Le grand baryton suédois a fait sien le rôle qu’il aborde régulièrement depuis ses débuts au Festival d’Aix-en-Provence 1998 avec Peter Brook. Les parisiens se souviennent de son apparition frappante en costume de trader dans la production de Michael Haneke devenue légendaire. La froideur des tours de la Défense a laissé sa place à la brume et l’atmosphère étrange d’une forêt de sapins particulièrement bien éclairée par les lumières d’Olaf Winter. Alors qu’il a plus que divisé avec La Bohème de l’espace, Claus Guth réussit son spectacle qui ne plaira toujours pas aux plus traditionalistes. Dès l’ouverture, le grand seigneur méchant homme est blessé à mort par le Commandeur. Le spectateur assistera à sa longue agonie, accompagné dans sa déchéance par un Leporello héroïnomane. Inutile de chercher à comprendre qui sont ces personnages et ce qu’ils font là, perdus en plein sous-bois à la Twin Peaks, Claus Guth est un metteur en scène d’ambiance qui se débarrasse du mythe en l’actualisant à sa façon. Tel un loup aux abois, son Don Giovanni entame une course à l’abime, dévorant ses nouvelles proies comme par réflexe carnassier. Peter Mattei chanteur d’instinct possède cette animalité parfaitement mise en contraste par le jeu histrionique de son camarade Alex Esposito, Leporello aux saillies comiques mais troublantes. Très ambigu, le personnage de Donna Anna vu par le metteur en scène est une victime consentante qui avance dans le récit comme une âme de plus en plus troublée. Personnage entêté et pugnace, Elvira est volontairement vieillie dans un costume de bourgeoise comme enfermée dans son époque et ses convictions religieuses. Sans pour autant révolutionner la scène comme l’avait fait Haneke dans une approche encore plus radicale, la vision personnelle de Guth a le mérite de renouveler l’intérêt des amateurs du chef-d’œuvre de Mozart en apportant des éléments inédits.

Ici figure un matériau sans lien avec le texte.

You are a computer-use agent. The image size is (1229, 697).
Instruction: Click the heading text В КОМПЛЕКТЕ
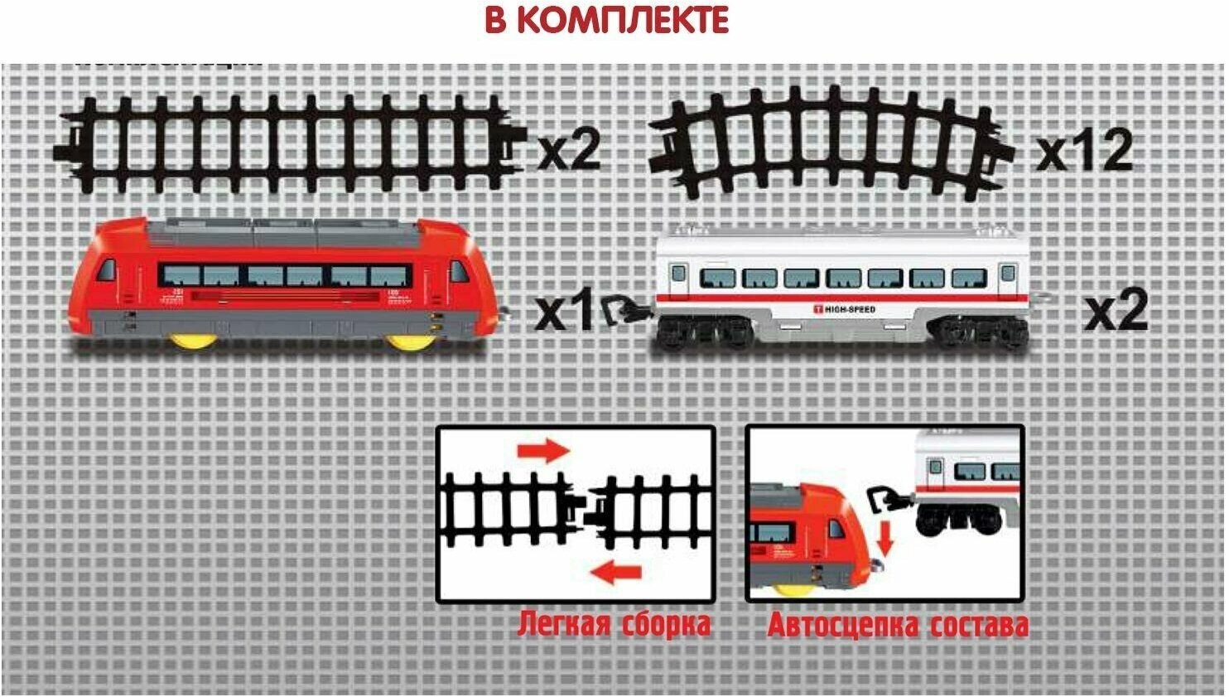click(x=606, y=20)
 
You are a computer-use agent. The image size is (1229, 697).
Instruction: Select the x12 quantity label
click(x=1085, y=152)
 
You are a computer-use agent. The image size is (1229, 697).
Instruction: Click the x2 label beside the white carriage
click(x=1116, y=311)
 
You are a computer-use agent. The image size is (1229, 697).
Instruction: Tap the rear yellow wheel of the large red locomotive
click(x=194, y=341)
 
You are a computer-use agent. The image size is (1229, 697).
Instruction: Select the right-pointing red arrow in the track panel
click(x=543, y=451)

Peter Mattei abattu n’a pas dit son dernier mot
Les chanteurs acteurs très sollicités donnent le meilleur d’eux-mêmes comme le chef d’orchestre. Dans sa direction précise et volontaire, Antonello Manacorda (qui nous a accordé une interview à découvrir ici) à la tête d’un Orchestre de l’Opéra national de Paris des grands soirs apporte du théâtre à chaque scène sans jamais oublier de faire de la très belle musique. Mozart coule dans ses veines et cela s’entend ! Même si l’on regrette une petite précipitation dans le trio des masques, le final saisissant explose et apporte même le drame et le fantastique absents sur le plateau (Don Giovanni s’écroule sans effets spéciaux). La connivence avec ses interprètes se sent et même si, en ce soir de première, certains cherchaient encore leurs marques, nous avons assisté à un nouveau miracle sur scène grâce à Peter Mattei. Tous les superlatifs ont déjà été employés pour décrire ses prestations et pourtant, ce nouveau Don Giovanni semble être son premier. Le naturel tant dramatique que vocal apporte une immédiateté et même une urgence dans son incarnation. Souverain, le baryton heurte, charme, bouscule, apitoie avec ce timbre unique et une technique qui lui est propre. Face à lui, le Leporello d’Alex Esposito est un Auguste qui occupe l’espace en parfait duettiste avec une voix de bouffe bien marquée. Adela Zaharia est une Donna Anna tout à fait honorable même s’il manque encore à la voix une rondeur qui charmerait plus encore. La remarque peut s’appliquer également à Ben Bliss, Don Ottavio élégant qui remplit son office avec un timbre manquant très légèrement de grâce. Avec John Relyea en solide Commendatore, le jeune couple Zerlina/Masetto est moins bien assorti, déstabilisé par un Guilhem Worms absent vocalement face à Ying Fang au chant appliqué et joliment nuancé. Gaëlle Arquez qui fut Zerlina chez Haneke aborde Donna Elvira non sans difficultés. Le mezzo s’épanouit toujours aussi superbement dans le medium mais se rétrécit dans un aigu moins agréable qu’à l’accoutumée. L’air “Mi tradi” incarné rappelle la grande styliste et la merveilleuse artiste qui fait ici ses débuts dans le rôle. Une autre distribution proposée par l’Opéra national de Paris possède également bien des charmes. En attendant, le nouveau Don Giovanni qui ouvre en grand la nouvelle saison de l’Opéra Bastille est une production à découvrir.